A high-profile controversy about a very sick child in England is reminiscent of the Charlie Gard case of last summer, which evoked comment from even Pope Francis.
And even though the case of Alfie Evans is medically different from that of Charlie Gard, there are similar ethical principles, said a leading bioethics organization in the U.K.
“Every human life is worthy of respect, and patients’ lives should not be targeted deliberately, although not every treatment is worth pursuing,” said the Anscombe Bioethics Centre, a national Catholic bioethics center for the UK and Ireland, in a statement. “Doctors should not be forced to continue treatment if they believe it offers little or no benefit relative to the burdens it entails, nor should they be forced to refer for specific treatments that they do not believe to be in the best interests of their patient.”

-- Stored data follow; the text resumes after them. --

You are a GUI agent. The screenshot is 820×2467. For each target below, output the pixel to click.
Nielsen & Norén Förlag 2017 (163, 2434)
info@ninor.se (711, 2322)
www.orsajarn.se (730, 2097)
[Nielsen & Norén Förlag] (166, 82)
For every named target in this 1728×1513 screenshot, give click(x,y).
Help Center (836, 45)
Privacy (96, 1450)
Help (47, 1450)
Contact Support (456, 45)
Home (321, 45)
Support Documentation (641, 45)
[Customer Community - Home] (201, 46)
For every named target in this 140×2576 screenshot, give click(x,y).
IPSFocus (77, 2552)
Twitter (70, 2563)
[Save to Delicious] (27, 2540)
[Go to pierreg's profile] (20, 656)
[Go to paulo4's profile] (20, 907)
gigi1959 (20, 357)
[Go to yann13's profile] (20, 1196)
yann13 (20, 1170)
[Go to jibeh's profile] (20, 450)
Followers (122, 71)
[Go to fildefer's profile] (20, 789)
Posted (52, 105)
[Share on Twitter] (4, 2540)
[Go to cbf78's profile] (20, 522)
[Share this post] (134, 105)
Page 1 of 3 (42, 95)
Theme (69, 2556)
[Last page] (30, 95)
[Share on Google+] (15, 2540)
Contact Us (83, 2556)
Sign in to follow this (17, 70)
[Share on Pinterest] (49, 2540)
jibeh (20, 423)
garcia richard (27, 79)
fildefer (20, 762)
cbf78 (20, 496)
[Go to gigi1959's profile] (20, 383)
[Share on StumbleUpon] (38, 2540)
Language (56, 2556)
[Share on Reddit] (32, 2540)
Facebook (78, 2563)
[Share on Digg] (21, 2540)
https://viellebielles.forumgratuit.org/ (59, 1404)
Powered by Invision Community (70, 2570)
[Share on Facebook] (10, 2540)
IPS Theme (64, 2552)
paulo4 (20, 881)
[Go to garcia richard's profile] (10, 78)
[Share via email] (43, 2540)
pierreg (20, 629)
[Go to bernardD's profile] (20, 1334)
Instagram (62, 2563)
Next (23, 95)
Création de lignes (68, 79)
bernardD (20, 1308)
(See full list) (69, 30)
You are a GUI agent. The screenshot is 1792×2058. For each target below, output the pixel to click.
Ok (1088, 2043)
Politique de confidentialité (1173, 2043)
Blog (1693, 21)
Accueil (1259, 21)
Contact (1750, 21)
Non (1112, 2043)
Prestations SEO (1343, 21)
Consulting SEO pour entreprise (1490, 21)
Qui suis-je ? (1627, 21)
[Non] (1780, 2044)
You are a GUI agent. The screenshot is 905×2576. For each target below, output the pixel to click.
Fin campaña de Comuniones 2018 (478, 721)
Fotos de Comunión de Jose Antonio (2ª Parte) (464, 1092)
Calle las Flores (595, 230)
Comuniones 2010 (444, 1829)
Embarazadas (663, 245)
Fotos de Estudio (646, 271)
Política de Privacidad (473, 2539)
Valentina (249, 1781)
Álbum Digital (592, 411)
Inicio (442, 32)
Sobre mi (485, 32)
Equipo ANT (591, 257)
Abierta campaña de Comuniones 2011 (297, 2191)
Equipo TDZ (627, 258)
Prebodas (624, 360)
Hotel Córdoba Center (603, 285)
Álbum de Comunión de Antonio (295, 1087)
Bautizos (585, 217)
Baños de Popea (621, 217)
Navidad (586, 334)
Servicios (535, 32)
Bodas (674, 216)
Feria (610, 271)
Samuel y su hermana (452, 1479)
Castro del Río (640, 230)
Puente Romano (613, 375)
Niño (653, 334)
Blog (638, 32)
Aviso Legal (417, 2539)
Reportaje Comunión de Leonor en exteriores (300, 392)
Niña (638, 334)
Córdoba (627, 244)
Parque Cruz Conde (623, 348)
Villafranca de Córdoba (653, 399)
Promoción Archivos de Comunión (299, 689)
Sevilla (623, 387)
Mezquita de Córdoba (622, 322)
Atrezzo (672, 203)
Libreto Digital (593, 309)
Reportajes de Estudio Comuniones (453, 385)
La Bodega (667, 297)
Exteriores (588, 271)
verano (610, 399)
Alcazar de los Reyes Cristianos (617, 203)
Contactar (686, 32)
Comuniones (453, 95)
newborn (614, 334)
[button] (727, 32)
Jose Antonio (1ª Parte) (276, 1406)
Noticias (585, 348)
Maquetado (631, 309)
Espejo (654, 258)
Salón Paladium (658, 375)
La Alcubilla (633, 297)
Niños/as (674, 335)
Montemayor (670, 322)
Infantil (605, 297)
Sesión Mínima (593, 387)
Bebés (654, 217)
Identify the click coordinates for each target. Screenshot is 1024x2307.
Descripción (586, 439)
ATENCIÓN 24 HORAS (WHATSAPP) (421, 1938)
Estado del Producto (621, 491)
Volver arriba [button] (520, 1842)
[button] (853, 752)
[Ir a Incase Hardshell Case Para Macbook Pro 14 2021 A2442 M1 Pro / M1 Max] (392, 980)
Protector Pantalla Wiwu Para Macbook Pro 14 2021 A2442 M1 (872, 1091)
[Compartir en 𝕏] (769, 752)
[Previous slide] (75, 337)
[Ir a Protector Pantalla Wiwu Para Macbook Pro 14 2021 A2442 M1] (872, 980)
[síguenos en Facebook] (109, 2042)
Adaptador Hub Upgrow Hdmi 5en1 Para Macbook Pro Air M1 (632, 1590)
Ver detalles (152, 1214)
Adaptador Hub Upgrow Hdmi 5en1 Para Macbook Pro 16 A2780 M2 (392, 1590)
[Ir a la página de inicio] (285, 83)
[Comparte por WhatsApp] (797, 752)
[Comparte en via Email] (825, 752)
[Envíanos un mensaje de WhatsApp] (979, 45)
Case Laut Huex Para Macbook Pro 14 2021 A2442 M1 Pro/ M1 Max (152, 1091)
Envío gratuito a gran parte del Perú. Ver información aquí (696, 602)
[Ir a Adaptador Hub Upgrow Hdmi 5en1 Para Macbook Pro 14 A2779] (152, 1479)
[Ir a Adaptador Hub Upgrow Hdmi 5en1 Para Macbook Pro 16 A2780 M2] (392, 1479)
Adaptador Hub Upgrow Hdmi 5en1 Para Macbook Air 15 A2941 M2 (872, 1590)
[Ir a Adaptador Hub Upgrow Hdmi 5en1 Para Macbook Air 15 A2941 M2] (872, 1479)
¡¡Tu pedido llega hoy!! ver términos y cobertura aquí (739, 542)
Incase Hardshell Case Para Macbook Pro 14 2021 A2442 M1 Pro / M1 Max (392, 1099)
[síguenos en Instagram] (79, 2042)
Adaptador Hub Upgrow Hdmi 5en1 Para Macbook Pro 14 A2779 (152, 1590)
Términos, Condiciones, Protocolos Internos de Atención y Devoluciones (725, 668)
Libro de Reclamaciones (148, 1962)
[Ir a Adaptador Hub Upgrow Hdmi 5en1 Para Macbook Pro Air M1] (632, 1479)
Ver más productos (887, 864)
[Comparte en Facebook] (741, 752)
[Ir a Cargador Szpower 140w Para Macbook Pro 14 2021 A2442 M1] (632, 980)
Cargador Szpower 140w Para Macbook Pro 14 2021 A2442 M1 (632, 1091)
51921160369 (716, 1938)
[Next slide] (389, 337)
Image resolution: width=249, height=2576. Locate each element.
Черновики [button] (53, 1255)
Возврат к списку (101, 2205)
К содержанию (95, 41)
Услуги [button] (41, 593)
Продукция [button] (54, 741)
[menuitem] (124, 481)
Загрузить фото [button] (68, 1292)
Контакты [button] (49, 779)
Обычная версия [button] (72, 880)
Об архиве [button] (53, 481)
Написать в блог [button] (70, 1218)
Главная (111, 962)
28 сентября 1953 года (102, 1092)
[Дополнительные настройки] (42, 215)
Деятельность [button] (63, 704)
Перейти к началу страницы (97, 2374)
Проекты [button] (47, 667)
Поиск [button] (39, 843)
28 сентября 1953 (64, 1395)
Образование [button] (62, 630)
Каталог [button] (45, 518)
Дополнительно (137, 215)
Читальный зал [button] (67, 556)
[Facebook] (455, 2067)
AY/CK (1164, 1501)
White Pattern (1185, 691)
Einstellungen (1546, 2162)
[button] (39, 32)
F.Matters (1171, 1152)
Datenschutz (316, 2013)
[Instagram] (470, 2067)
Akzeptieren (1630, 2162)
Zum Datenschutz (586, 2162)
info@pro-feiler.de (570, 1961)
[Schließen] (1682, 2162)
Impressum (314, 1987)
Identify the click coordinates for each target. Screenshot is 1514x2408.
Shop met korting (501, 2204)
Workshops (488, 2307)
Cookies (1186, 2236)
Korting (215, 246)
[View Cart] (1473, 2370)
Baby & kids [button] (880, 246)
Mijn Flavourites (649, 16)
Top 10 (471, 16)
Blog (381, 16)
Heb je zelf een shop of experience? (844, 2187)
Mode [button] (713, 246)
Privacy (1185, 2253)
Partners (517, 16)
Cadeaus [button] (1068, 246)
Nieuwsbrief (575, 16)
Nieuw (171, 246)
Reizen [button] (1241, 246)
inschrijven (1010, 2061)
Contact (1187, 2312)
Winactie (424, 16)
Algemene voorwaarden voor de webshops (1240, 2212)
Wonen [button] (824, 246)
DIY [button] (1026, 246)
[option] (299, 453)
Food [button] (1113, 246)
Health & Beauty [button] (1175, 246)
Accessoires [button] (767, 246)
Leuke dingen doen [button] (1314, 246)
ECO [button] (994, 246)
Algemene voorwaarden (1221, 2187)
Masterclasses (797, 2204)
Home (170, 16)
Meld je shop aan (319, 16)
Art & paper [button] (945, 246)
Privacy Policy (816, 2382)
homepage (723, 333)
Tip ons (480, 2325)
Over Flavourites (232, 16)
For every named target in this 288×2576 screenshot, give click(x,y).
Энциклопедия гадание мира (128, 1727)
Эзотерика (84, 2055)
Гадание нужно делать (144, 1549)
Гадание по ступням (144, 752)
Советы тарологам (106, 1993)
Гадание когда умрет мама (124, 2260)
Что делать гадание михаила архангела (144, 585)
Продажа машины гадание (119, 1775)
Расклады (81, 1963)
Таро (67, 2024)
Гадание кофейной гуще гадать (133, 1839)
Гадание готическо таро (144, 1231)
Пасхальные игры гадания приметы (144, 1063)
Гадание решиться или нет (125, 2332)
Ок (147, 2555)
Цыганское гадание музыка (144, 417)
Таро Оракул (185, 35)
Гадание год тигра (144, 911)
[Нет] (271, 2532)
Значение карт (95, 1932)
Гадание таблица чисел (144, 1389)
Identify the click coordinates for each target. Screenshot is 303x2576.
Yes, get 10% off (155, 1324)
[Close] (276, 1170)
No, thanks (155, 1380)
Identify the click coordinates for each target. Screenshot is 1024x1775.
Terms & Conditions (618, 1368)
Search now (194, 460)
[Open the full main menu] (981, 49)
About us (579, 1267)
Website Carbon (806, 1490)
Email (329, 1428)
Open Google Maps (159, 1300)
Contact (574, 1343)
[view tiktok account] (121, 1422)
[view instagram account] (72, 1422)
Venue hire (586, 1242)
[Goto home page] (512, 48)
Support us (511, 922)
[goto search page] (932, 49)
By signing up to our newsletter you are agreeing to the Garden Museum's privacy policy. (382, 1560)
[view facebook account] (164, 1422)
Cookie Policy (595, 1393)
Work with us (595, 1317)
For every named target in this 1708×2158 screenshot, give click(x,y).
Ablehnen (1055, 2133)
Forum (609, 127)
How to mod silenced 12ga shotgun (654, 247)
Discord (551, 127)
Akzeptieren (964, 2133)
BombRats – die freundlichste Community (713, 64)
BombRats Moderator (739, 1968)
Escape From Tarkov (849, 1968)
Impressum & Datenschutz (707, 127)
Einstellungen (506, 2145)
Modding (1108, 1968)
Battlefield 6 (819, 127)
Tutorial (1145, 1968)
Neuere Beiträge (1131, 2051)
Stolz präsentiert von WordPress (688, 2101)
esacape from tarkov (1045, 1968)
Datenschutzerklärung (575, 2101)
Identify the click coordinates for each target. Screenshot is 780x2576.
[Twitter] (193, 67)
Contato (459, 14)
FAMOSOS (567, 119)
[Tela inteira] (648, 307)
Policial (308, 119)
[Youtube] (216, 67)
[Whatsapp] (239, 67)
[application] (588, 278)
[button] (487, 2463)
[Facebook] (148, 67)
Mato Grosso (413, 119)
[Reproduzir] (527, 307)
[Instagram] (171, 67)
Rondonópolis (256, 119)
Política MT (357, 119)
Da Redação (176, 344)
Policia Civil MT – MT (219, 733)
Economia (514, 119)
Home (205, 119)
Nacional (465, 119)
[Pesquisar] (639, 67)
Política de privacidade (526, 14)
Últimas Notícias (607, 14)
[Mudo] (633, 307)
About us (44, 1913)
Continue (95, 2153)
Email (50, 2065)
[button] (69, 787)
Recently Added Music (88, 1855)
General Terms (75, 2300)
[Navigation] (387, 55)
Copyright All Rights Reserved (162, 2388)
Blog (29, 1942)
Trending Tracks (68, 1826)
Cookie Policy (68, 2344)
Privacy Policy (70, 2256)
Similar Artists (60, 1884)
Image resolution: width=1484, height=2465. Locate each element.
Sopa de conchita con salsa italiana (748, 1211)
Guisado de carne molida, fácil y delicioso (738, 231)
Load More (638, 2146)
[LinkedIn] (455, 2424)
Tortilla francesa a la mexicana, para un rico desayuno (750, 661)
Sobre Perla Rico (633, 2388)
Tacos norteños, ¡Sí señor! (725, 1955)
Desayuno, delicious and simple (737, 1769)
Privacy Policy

Alfie Evans is the 20-month-old son of Tom Evans and Kate James, from Bootle, Merseyside, who has a degenerative neurological condition that has not been precisely diagnosed.
Doctors at Alder Hey Children’s Hospital have told the High Court that continuing treatment would be “futile.” Today, according to the note published by BBC, “Alder Hey Children’s Hospital argued that continuing to treat the 21-month-old, who has a mystery illness, was ‘unkind, unfair and inhumane'”.
His parents, Tom Evans and Kate James had hoped to prolong Alfie’s life with treatment at a hospital in Rome.
A court already heard, earlier this month, that MRI scans show further decline of the toddler’s brain.
A doctor treating Alfie said the boy was “unaware and in a deep coma,” according to the BBC.
But the boy’s father insists he is aware and showing improvement and wants him to be allowed to travel to a specialist hospital in Rome.
Michael Mylonas, the lawyer representing the hospital, said last week that, at the request of the parents, three medical experts from the Vatican-linked Bambino Gesu Pediatric Hospital in Rome had visited Alfie and had reached the same conclusions in terms of the “complete futility” of trying to find a cure or alleviating his seizures, the BBC reported:
The Italian experts had suggested operations to help Alfie breathe and feed and keep him alive for an “undefined period.” But Dr Martin Samuels, an expert in the ventilation of children, believed such operations were “inappropriate.”
Meanwhile, another set of parents are fighting a High Court judge’s ruling that doctors can stop life-support treatment to their brain-damaged 11-month-old. A hospital wanted to give only palliative care to Isaiah Haastrup as staff felt continued life-support was “not in his best interests.” As of today, Haastrup’s father has been banned from the hospital his son is in, for the second time.
The fact that two such cases were in the news in the same week drives home the point that Calum MacKellar, research director of the Scottish Council on Human Bioethics, was making in an interview on Monday.
“A lot of these kinds of problems have arisen from new technology,” said MacKellar, who declined to comment on the specifics of the present cases. “A lot of these kinds of children would already have died if new technology had not been developed. And these kinds of ethical dilemmas will multiply in the future, as more and more technology becomes available to keep people alive.”
Though it is rare for there to be serious conflict between parents wishes and the best judgment of medical professionals, MacKellar added, courts will continue to have to intervene in order to ensure that the best interests of children be respected.
“From an ethical perspective it all depends on whether these children would be dying without the external support that is being given to them. If they cannot survive without all the equipment and they are dying, it would be considered ethical to say ‘enough is enough. We can’t really do that much to save these children,’ … and therefore all the life support equipment and machinery should be interrupted, not of course to kill the child, but just let the child die from natural causes.”
On the other hand, doctors should not prevent competent patients from seeking life-sustaining or palliative care or treatment from another doctor, the Anscombe Centre argued. “Indeed, patients have a right to a second medical opinion and a general right to seek alternative treatment,” said its statement. “In the case of children, it is the parents who have prime responsibility for their own child and this responsibility entails the right to protect their child’s interests as they see them. Parental rights, which exist for the sake of the child in the first instance, should not be taken from parents unless they have been shown to have acted unreasonably and put their child at significant risk. Doctors do not always get things right in treatment or care, and where parents have lost faith in the doctors caring for their child they may seek treatment and care for their child elsewhere. If the child can be moved without undue risk or burden, the parents should normally be permitted to transfer the care of their child to other suitably qualified doctors, whether in this country or abroad.”
In the case of Alfie Evans, it is “not clear that the treatment itself is causing Alfie to suffer and it is not clear whether Alfie may not still be able to experience some simple pleasures such as having his arm stroked,” said Anscombe, which declined to comment further on the Evans and Haastrup cases.
Anscombe cautioned against deciding that a life should come to an end because it is seen as “worthless” or due to illness or disability. “No human life is worthless, and treatment may only be withdrawn for the right reasons, such as lack of resources or undue burden in relation to its benefits,” it said.